Is It Still Okay to Prefer?

Is saying what you prefer the same as saying that the things you don't prefer are wrong? I never thought so, but everyone else seems to think so.

Saying what you prefer is not necessarily a value judgment. We live, however, in a world that is just waiting to judge and that immediately dismiss anyone with an opinion that does not fit the groupthink positions that it attempts to force everyone into. The result is that people don't say what they think -- or even what they prefer for fear of a figurative mob lynching.

For instance, I do not prefer women who are "tough" in the traditionally masculine sense. I prefer more traditionally feminine women. There are some who would love to label me a sexist for this and there are others who would try to gently explain to me that I just don't really understand how I am contributing to a social structure that is designed to keep women subordinate. While I appreciate their attempts at educating the ignorant, white, middle-aged male that I am, I respectfully submit that they should pack up their radio talk-show acquired bag of sociological observations and beat it.

As a heterosexual man, I find no attraction to, say a Ronda Rousey. She is a beautiful woman, but I do not prefer women who beat up people. This ability she has is, athletically, impressive, but it is not a quality I prefer in a woman. Her profession and hearing her talk about beating up her opponents are enough to destroy any chance of my having been attracted to her. (Like she cares.)

Notice that I have not once said that it's not okay for her to fight or for women to act any way they see fit. While I don't have a right to condemn or stop their behavior, I have every right not to prefer it.

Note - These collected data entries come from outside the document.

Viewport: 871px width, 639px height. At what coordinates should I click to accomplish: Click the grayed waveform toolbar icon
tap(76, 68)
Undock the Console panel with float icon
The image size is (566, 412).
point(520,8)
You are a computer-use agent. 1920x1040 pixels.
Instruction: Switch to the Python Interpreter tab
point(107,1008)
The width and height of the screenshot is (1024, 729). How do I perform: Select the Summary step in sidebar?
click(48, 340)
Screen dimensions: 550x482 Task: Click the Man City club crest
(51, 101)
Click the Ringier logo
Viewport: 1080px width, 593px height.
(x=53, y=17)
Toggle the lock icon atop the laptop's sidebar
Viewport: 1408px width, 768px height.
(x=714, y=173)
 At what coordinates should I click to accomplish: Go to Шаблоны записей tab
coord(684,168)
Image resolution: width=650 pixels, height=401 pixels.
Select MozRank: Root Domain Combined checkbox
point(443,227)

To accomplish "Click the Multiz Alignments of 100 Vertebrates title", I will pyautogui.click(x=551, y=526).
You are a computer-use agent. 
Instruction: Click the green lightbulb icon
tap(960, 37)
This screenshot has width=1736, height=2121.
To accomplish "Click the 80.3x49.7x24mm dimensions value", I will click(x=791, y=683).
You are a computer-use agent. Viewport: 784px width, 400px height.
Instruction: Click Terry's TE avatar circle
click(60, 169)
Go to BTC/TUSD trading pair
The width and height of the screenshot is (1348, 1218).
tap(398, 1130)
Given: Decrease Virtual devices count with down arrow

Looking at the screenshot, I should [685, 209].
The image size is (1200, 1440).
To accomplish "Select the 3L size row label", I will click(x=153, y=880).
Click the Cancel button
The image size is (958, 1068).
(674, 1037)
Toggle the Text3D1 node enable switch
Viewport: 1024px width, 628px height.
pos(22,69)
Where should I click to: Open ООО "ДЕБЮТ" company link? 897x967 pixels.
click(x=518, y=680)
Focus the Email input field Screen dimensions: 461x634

There are lot of other preferences I have that would serve to illustrate my point, but the one above popped into my head after having seen a video of Rousey talking trash about an opponent in between montages of her posing in bikini.

And, you know what? I think, even in the traditional sense, that women are and always have been every bit as "tough" as men. That doesn't mean we all have to be "tough" in the same way. I prefer for men and women to be different -- equal but different. This is not the same as asserting that the world is getting it wrong; just that it is getting it the way I don't like it to be.